Roman Knows

I’d almost forgotten about that old wag Roman Abrahamovich.

Well, he’s back in the news, this time for not coughing up £2.5b of big, frozen on the grounds of his Russian citizenship. No wonder he’s not playing ball, and good luck to him.

Duplicitous government shysters had forced a Chelsea sale and then lassoed the proceeds. Now they’re seeking to control the disposal of the wonga, scuppering the oligarch’s proposed humanitarian project just to line the noses of narco Nazism.

In any other context, it would be called out as racially aggravated robbery. It’s nothing less than institutionalised looting, but it’s how these bullying sociopaths roll.

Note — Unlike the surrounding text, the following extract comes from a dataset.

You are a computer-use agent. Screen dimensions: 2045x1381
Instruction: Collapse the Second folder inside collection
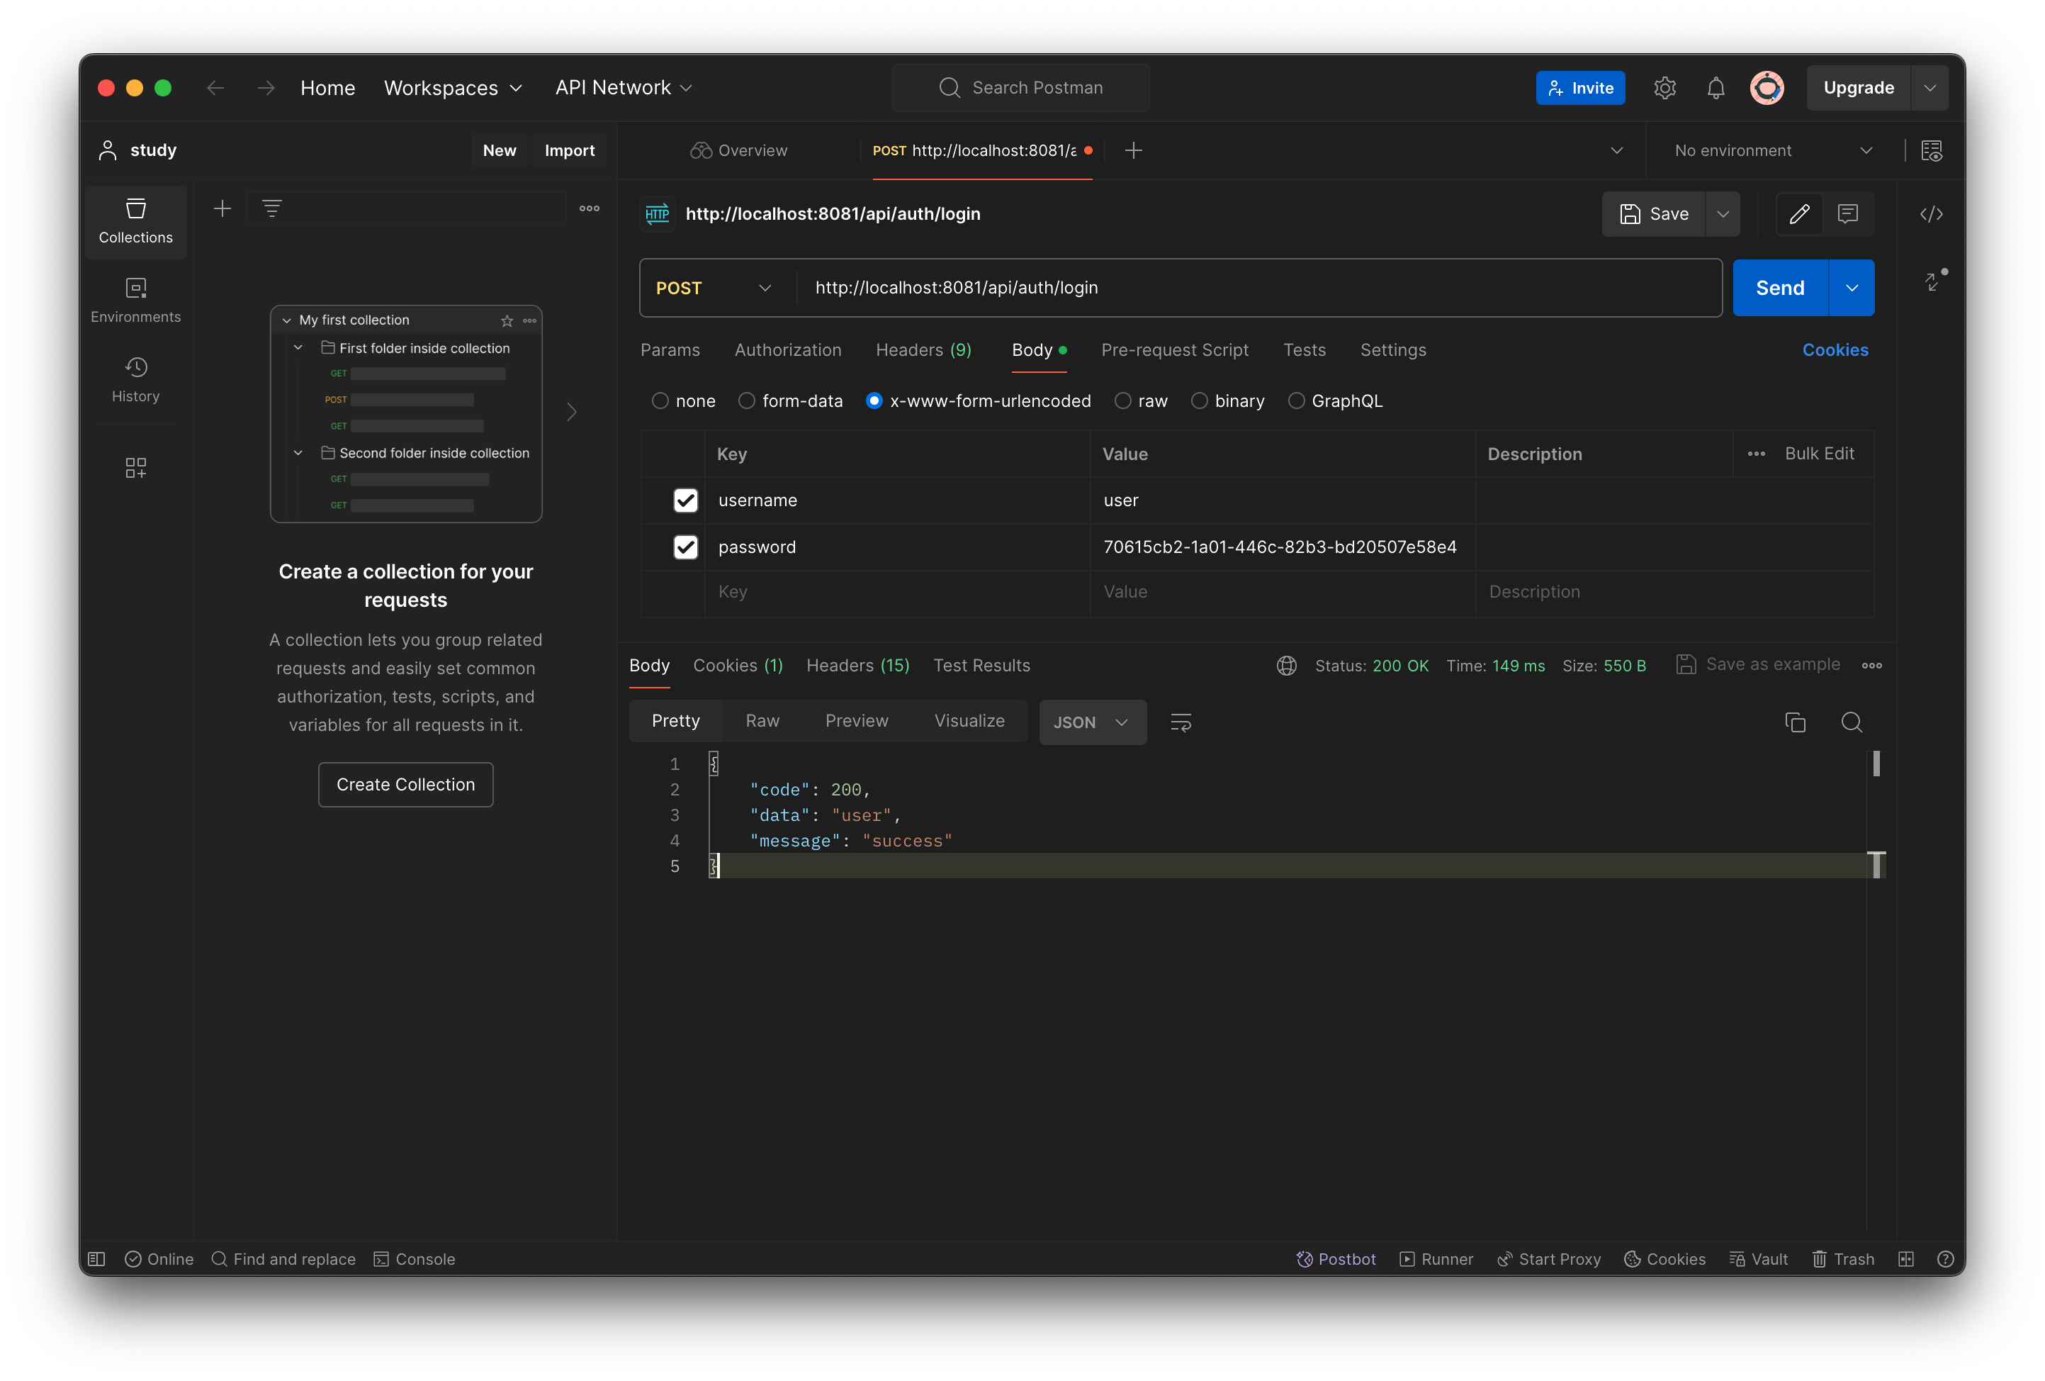(298, 453)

I wonder if all those in the UK who benefitted from Russian investments will consent to having their wealth removed?

Not a chance. And they’ve all now moved on to Saudi and Qatari dough – less conspicuous and not as hot. The moral dimension.

Old Roman’s not daft though. He knows the score and is probably already several prisiadki ahead of dismal Labour clown cabal.

Personally, I’d kick off a fightback by activating sleeper cells of Ukrainian twinks primed with sperm-sensitive semtex, but I should think that he’ll just engage some top-notch silks to administer a carpet bombing of savage legal ministrations.

Maybe Keir will attend court in person – if he can be buggered.